The results showed that higher levels of business travel were linked with poorer mental health outcomes. In comparison with employees who traveled for work between 1 and 6 nights per month, those who traveled for 21 or more nights per month were more likely to smoke (prevalence ratio [PR] = 3.74; 95% CI, 2.56-5.46), have trouble sleeping (PR = 1.37; 95% CI, 1.09-1.71), be sedentary (PR = 1.95; 95% CI, 1.56-2.43), and show symptoms of alcohol dependence (PR = 2.04; 95% CI, 1.26-3.29), anxiety (PR = 1.69; 95% CI, 1.29-2.21) and depression (PR = 2.27; 95% CI, 1.7-3.03).

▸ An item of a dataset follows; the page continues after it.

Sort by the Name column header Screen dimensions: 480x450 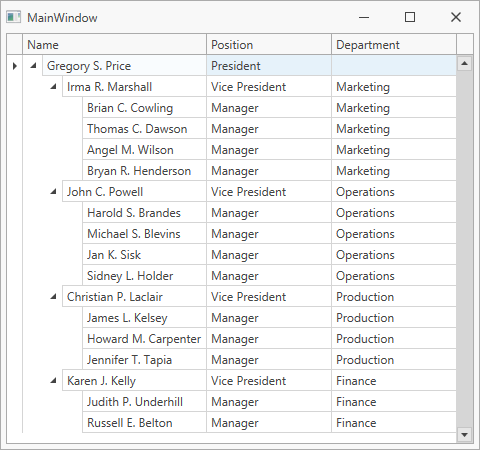(114, 44)
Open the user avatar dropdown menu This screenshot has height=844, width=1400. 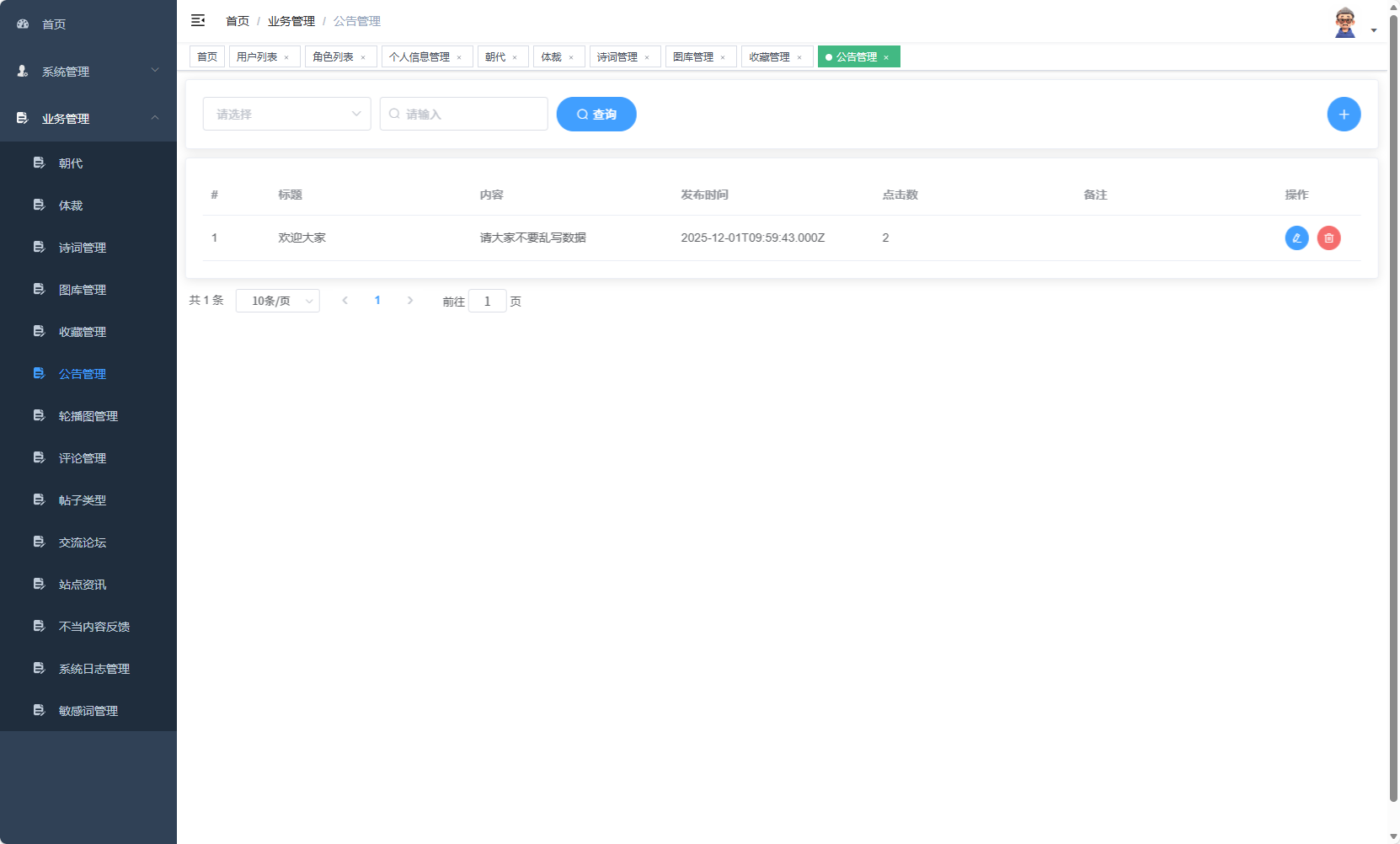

These poor mental and behavioral health outcomes significantly increased as the number of nights away on business increased.

“Traveling for work 14 or more nights away from home is associated with a cluster of mental health conditions, including greater symptoms of anxiety and depression, poor sleep and a higher likelihood of alcohol dependence. Business travel at this level is also associated with smoking and sedentary lifestyles,” Rundle told Healio Psychiatry.

These findings further support the suggestion that new approaches to improve employee health during business trips are needed, Rundle and colleagues wrote in the study. The authors suggest that businesses offer employees who travel often for work accommodations with physical activity facilities and healthy food options, training in sleep hygiene and stress management techniques such as mindful meditation or yoga, and health apps to help maintain health goals on the road like fitness trackers and fitness apps with exercise routines that can be completed in limited space.

"At the individual-level, employees who travel extensively need to take responsibility for the decisions they make around diet, exercise, alcohol consumption and sleep. However, to do this, employees will likely need support in the form of education, training and a corporate culture that emphasizes healthy business travel,” Rundle said in the release.

Disclosures: Rundle reports serving on the Life Extension Research Institute board supported by EHE International, Inc. and on EHE International’s Medical Advisory Board. Please see the study for other authors’ relevant financial disclosures.